▶ The input:
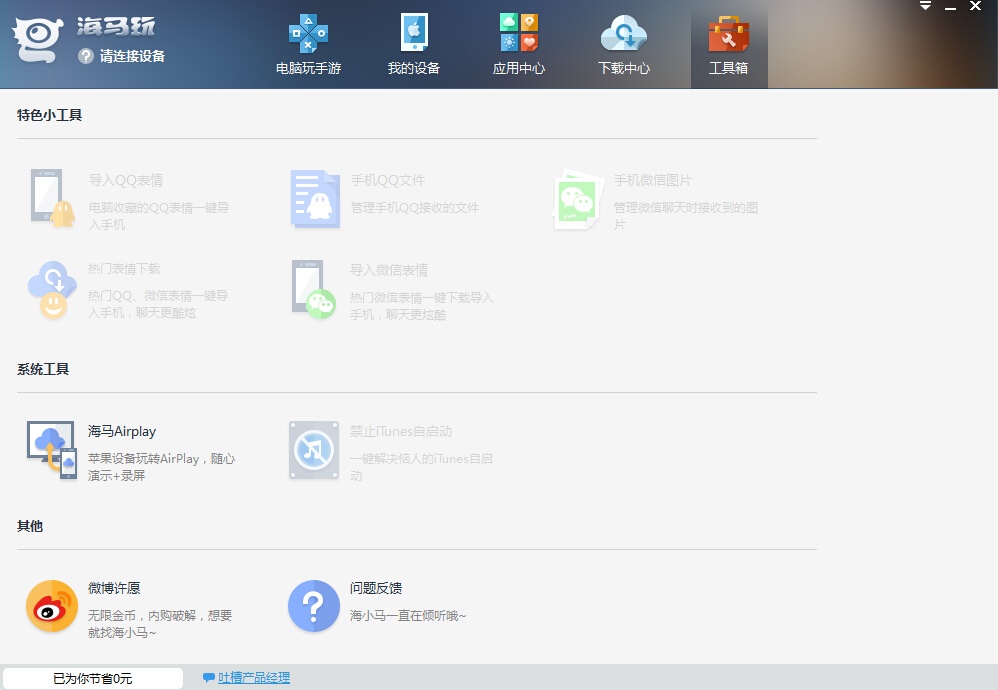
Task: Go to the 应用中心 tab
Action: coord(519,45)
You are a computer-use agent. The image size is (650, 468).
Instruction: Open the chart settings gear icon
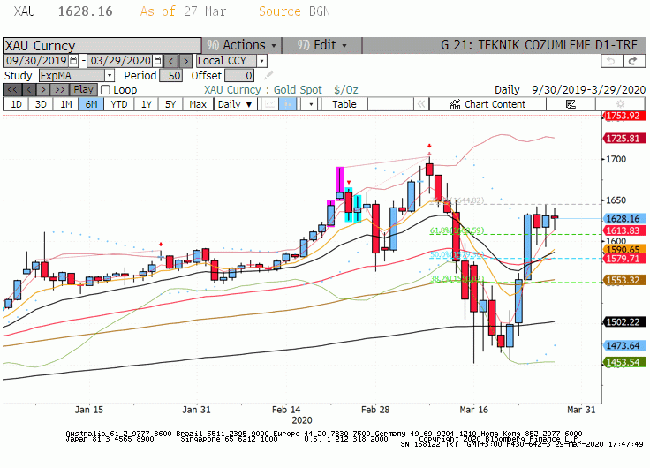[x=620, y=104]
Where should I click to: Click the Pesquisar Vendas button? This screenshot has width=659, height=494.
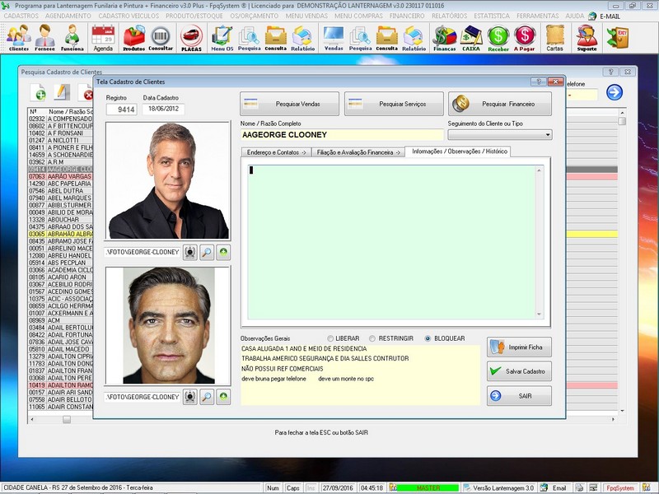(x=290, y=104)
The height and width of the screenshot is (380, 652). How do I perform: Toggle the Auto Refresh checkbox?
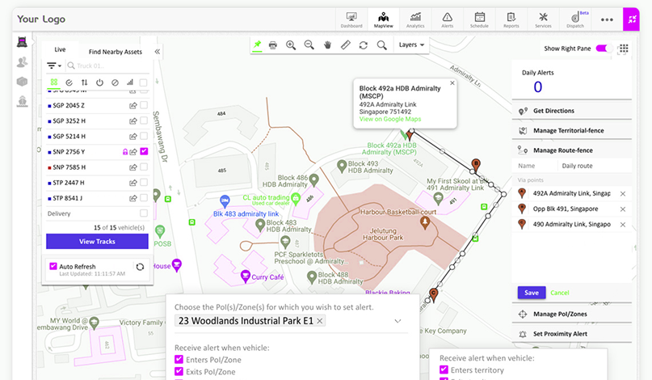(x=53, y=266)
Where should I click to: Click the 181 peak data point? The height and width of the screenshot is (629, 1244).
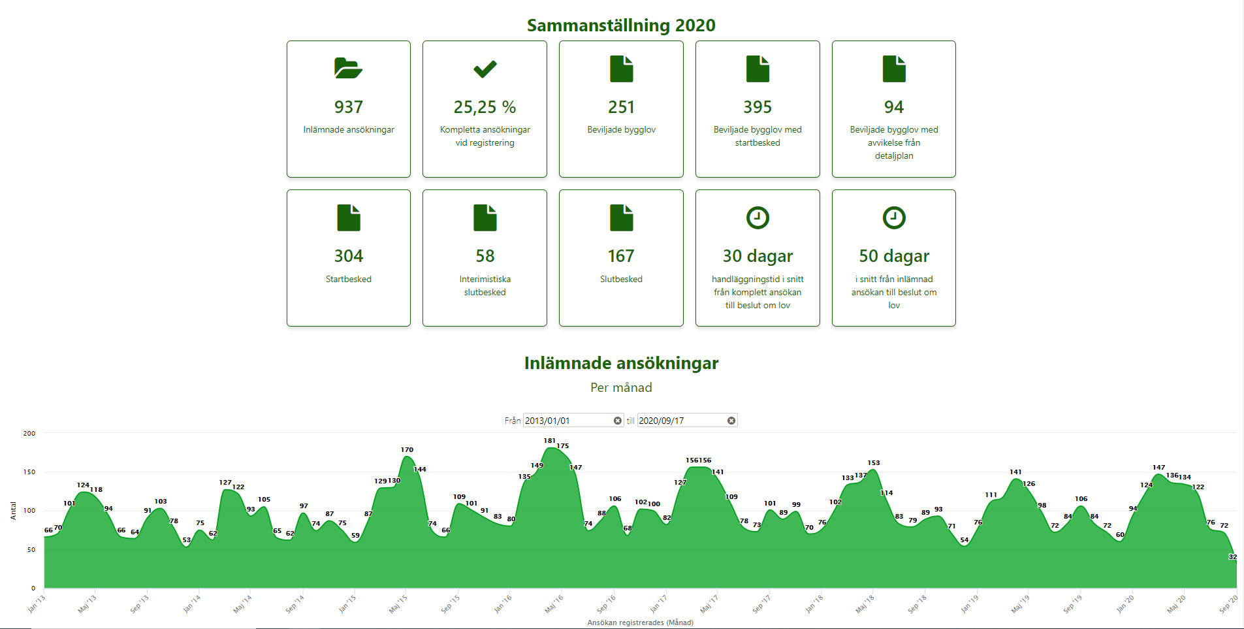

▶ What you have to do: Can the lines from the one with "You are a computer-use" to the end of the records above be quoted exactly, both ends included, with every picture omitted?

▶ Problem solution:
You are a computer-use agent. The image size is (650, 468).
Instruction: Open the chart settings gear icon
[x=620, y=104]
Where should I click to: Click the Pesquisar Vendas button? This screenshot has width=659, height=494.
(x=290, y=104)
The height and width of the screenshot is (380, 652). How do I perform: Toggle the Auto Refresh checkbox?
(x=53, y=266)
Where should I click to: Click the 181 peak data point? The height and width of the screenshot is (629, 1244).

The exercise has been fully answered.